EXCERPTED TEXT >>
- - - - -

“Artificial intelligence and machine learning methodologies have already proven game-changers in many industries. These methodologies could be applied to the grain industry as well and transform the way that managers interact with the silo, receive information on grain condition, and make their decisions. They could improve the accuracy and efficiency of the existing grain management tools but also create new innovative ones.”
Dr. Efstathios Kaloudis
Effective storage management necessitates maintaining high crop quality and preventing loss. To achieve these goals, one must thoroughly evaluate factors such as grain temperature, moisture content, carbon dioxide concentrations, weather conditions as well as their interaction and impact on grain in a storage structure.
In most cases, silo and storage managers rely on their experience and intuition to manage grain, which occasionally leads to either costly human errors or overly conservative planning at an unnecessarily high cost.
New technologies, both in hardware and software, could transform the passive storage structure to an intelligence one, assisting the storage manager to detect and resolve efficiently challenging issues.
Artificial intelligence and machine learning methodologies have already proven game-changers in many industries. These methodologies could be applied to the grain industry as well and transform the way that managers interact with the silo, receive information on grain condition, and make their decisions. They could improve the accuracy and efficiency of the existing grain management tools but also create new innovative ones. The transition to an "intelligent" silo should include the following:
Example of wireless sensor installation inside a silo feeding the predictive algorithm with real-time data
• a grain level monitoring system that measures the grain mass and tracks grain movements automatically.
• a grain status monitoring system able to sense and detect accurately temperature, relative humidity, CO2 and O2 gases and provide early spoilage detection, grain quality forecast, and propose the best aeration strategies.
• a fumigation system that proposes the right dosage, monitor the fumigant concentration automatically and predicts if the treatment would be successful and when.
In the following sections, a description of these readily available technologies is presented.

- - - - -

DATA SECTION >>
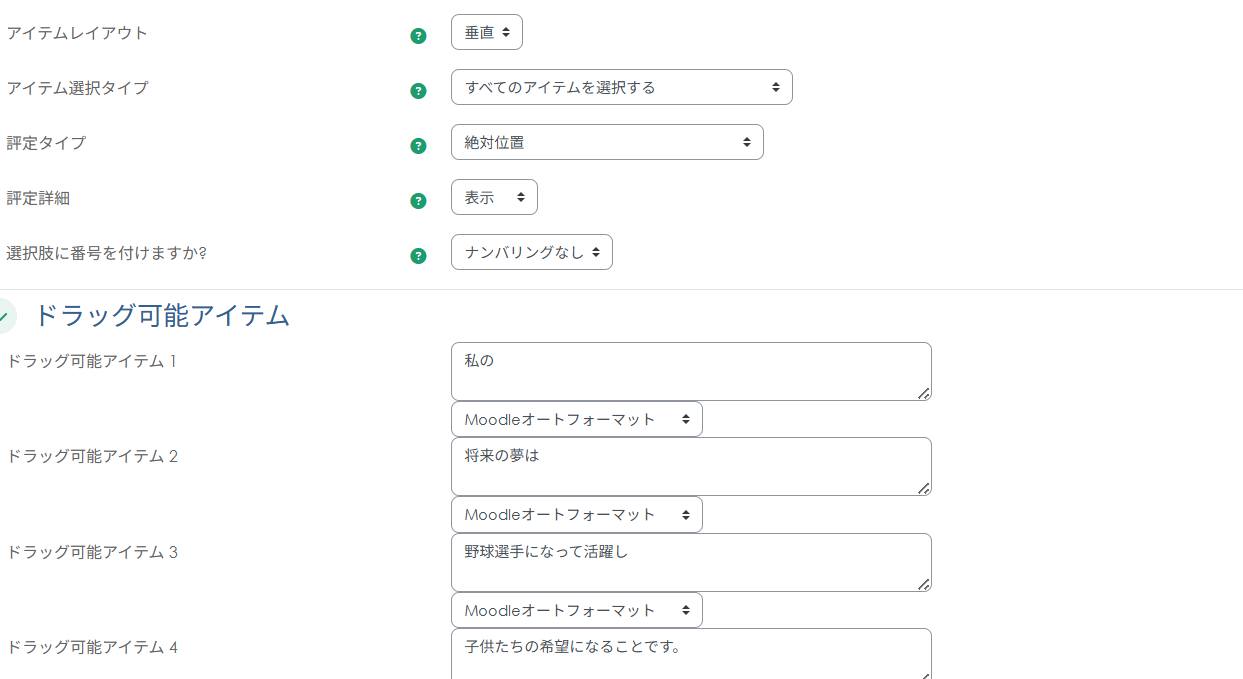
Task: Open the すべてのアイテムを選択する dropdown
Action: (x=622, y=87)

- - - - -

WRITTEN INSTRUCTION >>
Using the grain storage text, decide whether each statement agrees with it, and support each yes or no with the deciding words quoted from the text.
1. Silo and storage managers usually depend on experience and intuition to manage grain.
2. The grain level monitoring system measures grain temperature.
3. The grain status monitoring system is meant to detect spoilage early.
Answer from the grain storage text alone, not from the listing.

ANSWER TO THE TASK >>
1. Yes: "In most cases, silo and storage managers rely on their experience and intuition to manage grain"
2. No: "a grain level monitoring system that measures the grain mass and tracks grain movements automatically"
3. Yes: "provide early spoilage detection"